Senior diplomats from Iran, Russia and China gathered in Beijing on Friday for talks on Tehran’s nuclear issues, Chinese state broadcaster CCTV reported, days after Tehran rejected U.S. “orders” to resume dialogue over the Iranian nuclear program.
In 2015, Iran reached a deal with the United States, Russia, China, Britain, France and Germany and agreed to curb its nuclear program in exchange for the lifting of international sanctions. But in 2018, Donald Trump, a year into his first term as U.S. president, pulled out of the pact.
Last week, Trump said he had sent a letter to Iranian Supreme leader Ayatollah Ali Khamenei proposing nuclear talks, adding that “there are two ways Iran can be handled: militarily, or you make a deal”.
Iranian President Masoud Pezeshkian responded that he would not negotiate with the U.S. while being “threatened”, and Iran would not bow to U.S. “orders” to talk.
Iran was further enraged after six of the United Nations Security Council’s 15 members – the U.S., France, Greece, Panama, South Korea and Britain – held a closed-door meeting this week to discuss its nuclear program. Tehran said the meeting was a “misuse” of the U.N. Security Council.

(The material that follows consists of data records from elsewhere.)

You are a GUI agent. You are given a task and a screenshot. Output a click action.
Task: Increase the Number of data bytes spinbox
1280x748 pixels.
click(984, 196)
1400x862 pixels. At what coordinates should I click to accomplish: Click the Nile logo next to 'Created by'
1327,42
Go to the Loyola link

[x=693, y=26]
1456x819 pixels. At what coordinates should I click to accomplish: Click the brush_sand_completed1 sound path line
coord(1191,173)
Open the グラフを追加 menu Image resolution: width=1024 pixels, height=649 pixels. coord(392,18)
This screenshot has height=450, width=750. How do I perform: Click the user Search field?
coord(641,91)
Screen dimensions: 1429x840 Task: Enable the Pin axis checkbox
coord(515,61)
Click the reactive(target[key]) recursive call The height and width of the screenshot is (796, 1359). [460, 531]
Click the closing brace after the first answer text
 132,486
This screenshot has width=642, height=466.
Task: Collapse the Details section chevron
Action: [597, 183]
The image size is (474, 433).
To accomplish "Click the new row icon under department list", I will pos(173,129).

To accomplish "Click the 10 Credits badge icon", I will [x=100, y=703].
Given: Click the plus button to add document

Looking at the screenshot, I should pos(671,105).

In the run-up to the Beijing talks on Friday – attended by the vice foreign ministers of China, Russia and Iran – China said it hoped the trilateral meeting would help create “conditions” for the early resumption of dialogue and negotiations.
Iran has long denied that it is working on developing a nuclear weapon. But the International Atomic Energy Agency warned last month that Tehran was “dramatically” accelerating enrichment of uranium to near the roughly 90% weapons-grade level.